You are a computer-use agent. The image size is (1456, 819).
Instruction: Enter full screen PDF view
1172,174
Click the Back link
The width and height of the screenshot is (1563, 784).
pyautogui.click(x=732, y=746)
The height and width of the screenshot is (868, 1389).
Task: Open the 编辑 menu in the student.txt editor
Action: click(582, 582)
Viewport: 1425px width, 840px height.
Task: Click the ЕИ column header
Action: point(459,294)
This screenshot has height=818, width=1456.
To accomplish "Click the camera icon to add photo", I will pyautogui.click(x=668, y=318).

——————————

§ **DIRECTIONS FOR THIS TASK**: A complete, exact transcription of the records is needed.

§ **ANSWER**:
You are a computer-use agent. The image size is (1456, 819).
Instruction: Enter full screen PDF view
1172,174
Click the Back link
The width and height of the screenshot is (1563, 784).
pyautogui.click(x=732, y=746)
The height and width of the screenshot is (868, 1389).
Task: Open the 编辑 menu in the student.txt editor
Action: click(582, 582)
Viewport: 1425px width, 840px height.
Task: Click the ЕИ column header
Action: point(459,294)
This screenshot has height=818, width=1456.
To accomplish "Click the camera icon to add photo", I will pyautogui.click(x=668, y=318).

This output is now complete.